Screen grounding lines:
********************

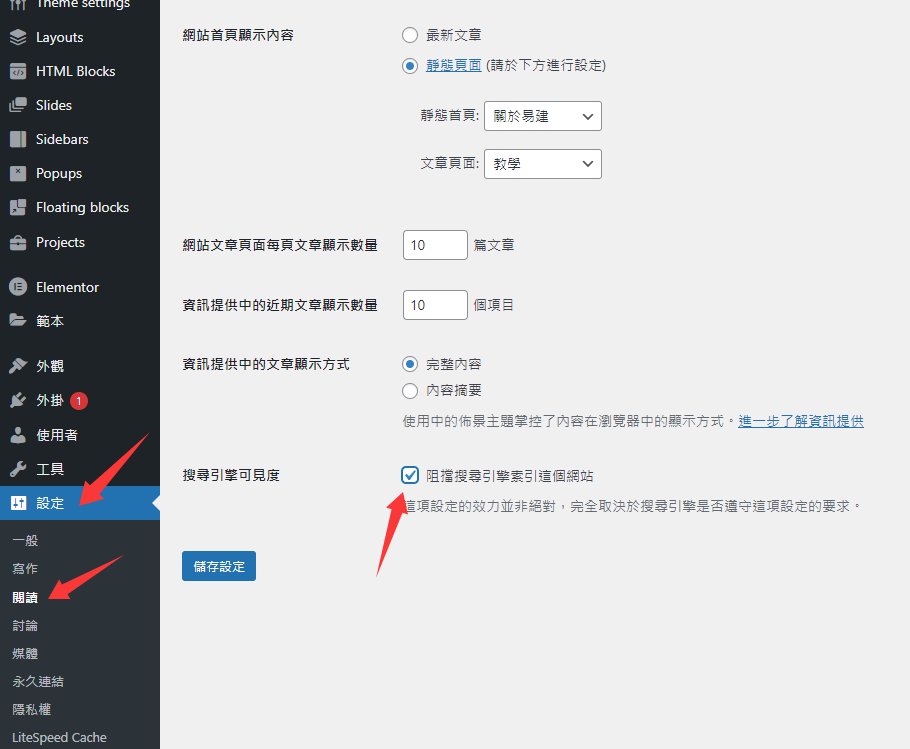Click the 外掛 plugin icon
The image size is (910, 749).
tap(18, 400)
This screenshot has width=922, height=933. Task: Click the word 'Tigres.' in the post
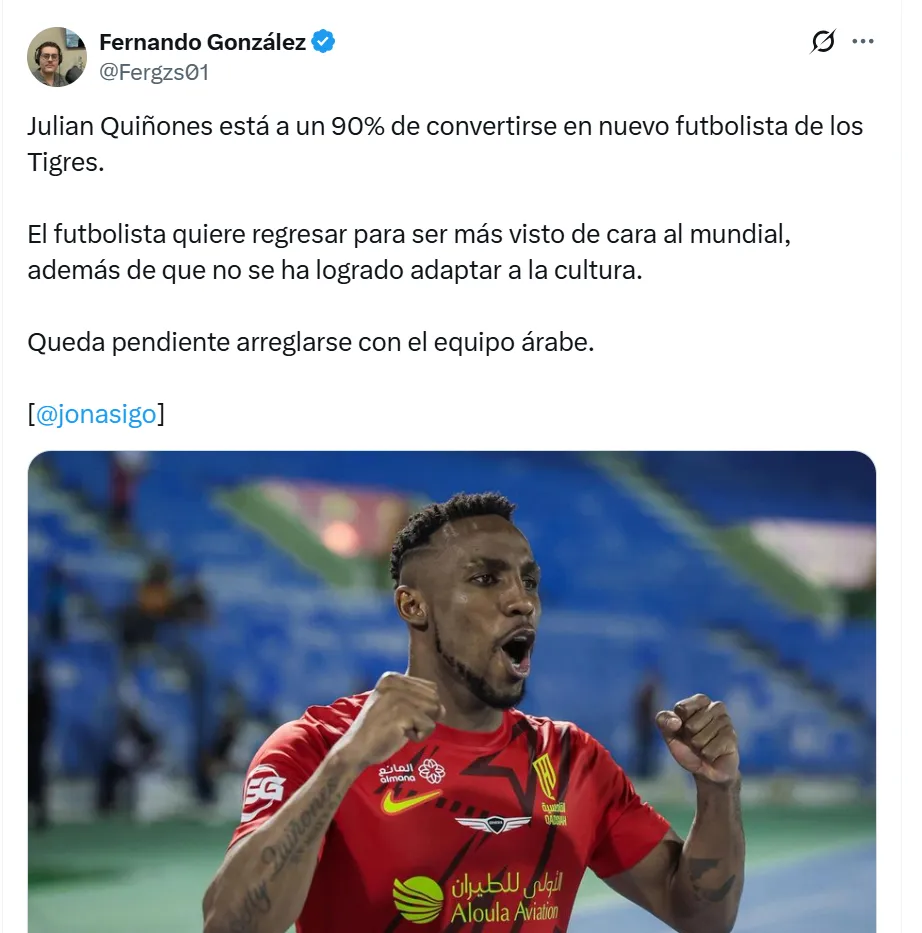(66, 162)
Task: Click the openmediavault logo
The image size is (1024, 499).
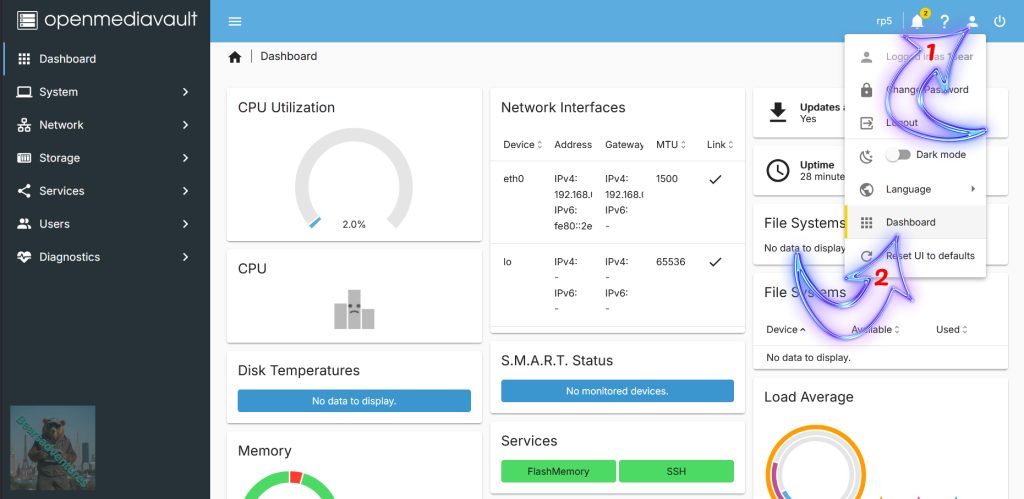Action: [x=107, y=20]
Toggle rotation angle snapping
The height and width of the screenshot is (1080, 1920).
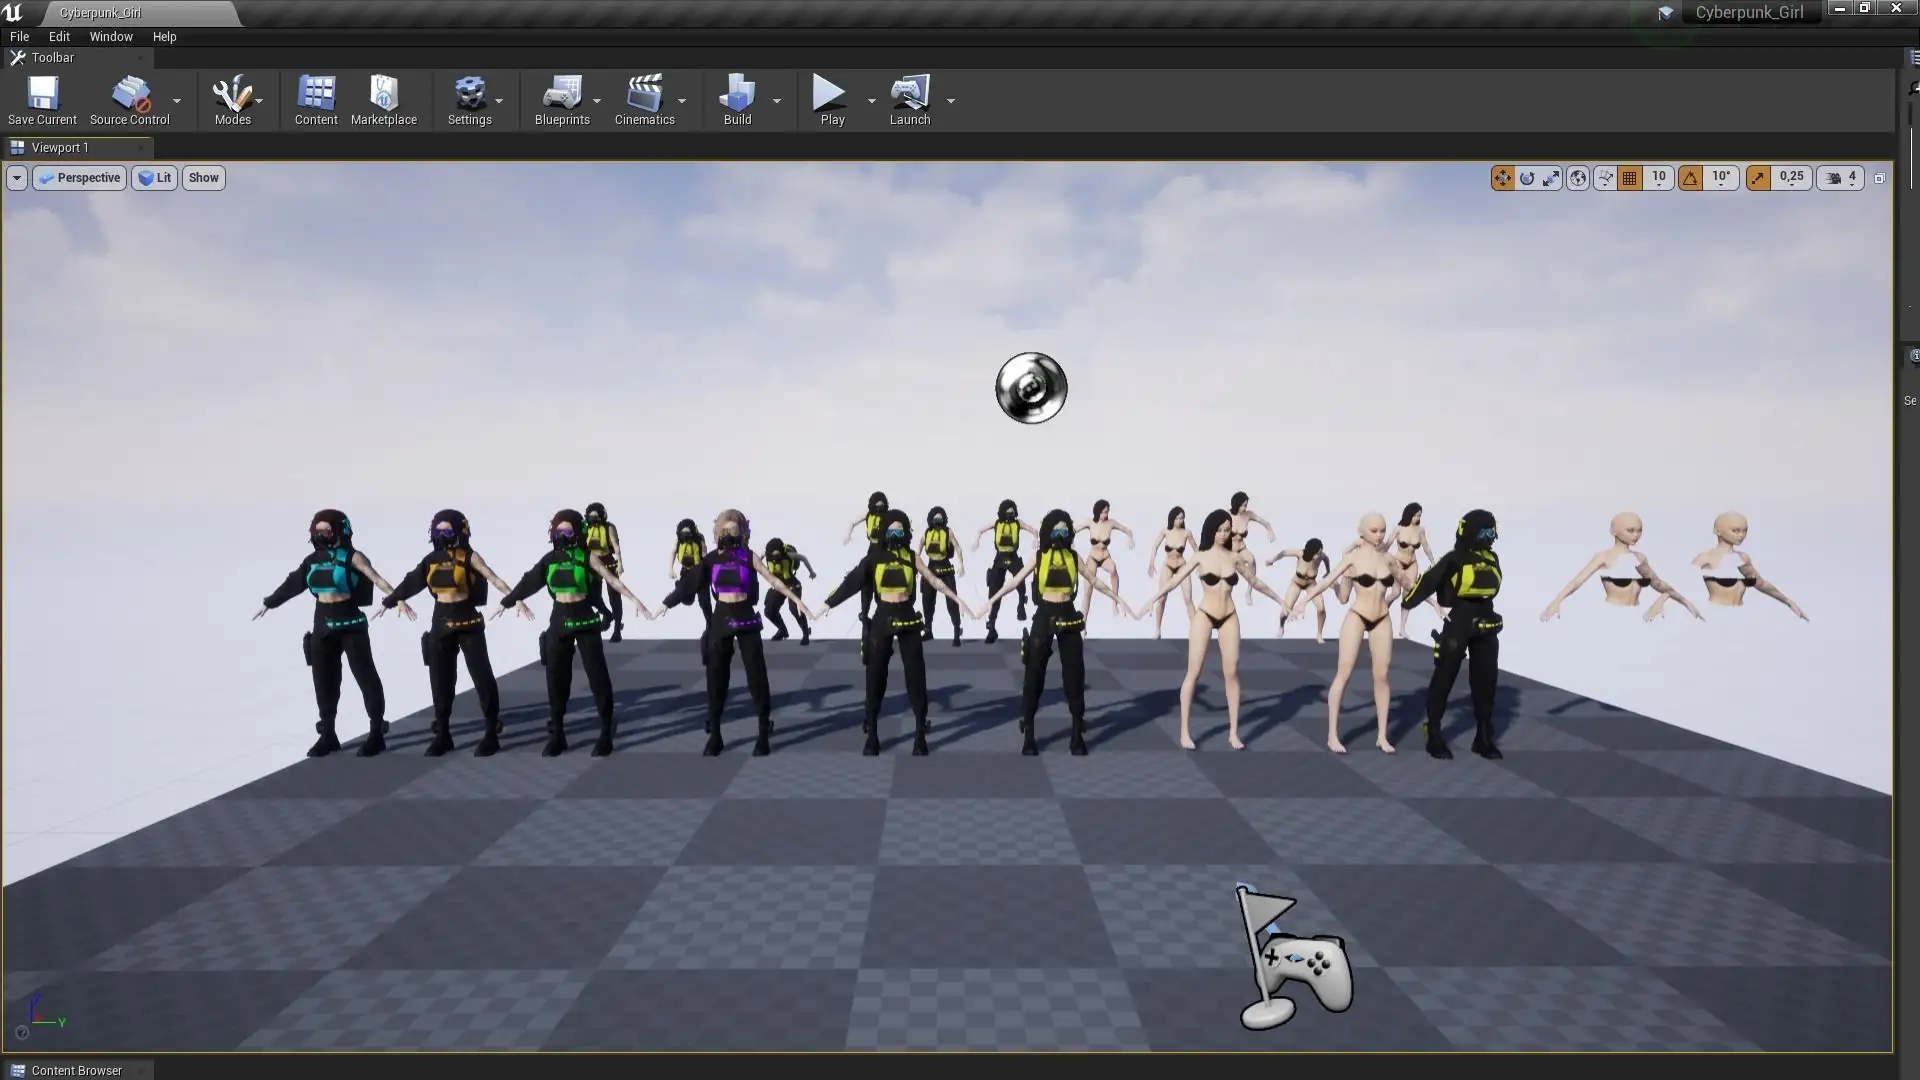(x=1690, y=178)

********************

> _Exercise requirements_: Reformat the lines above, from the one containing "This screenshot has" through the last one, as a Markdown table with the columns Row and Line. Omit blank lines, and leave the pictures out.

> _Written answer_:
| Row | Line |
|---|---|
| 1 | This screenshot has width=922, height=933. Task: Click the word 'Tigres.' in the post |
| 2 | (66, 162) |
| 3 | Task: Click the openmediavault logo |
| 4 | The image size is (1024, 499). |
| 5 | Action: [x=107, y=20] |
| 6 | Toggle rotation angle snapping |
| 7 | The height and width of the screenshot is (1080, 1920). |
| 8 | (x=1690, y=178) |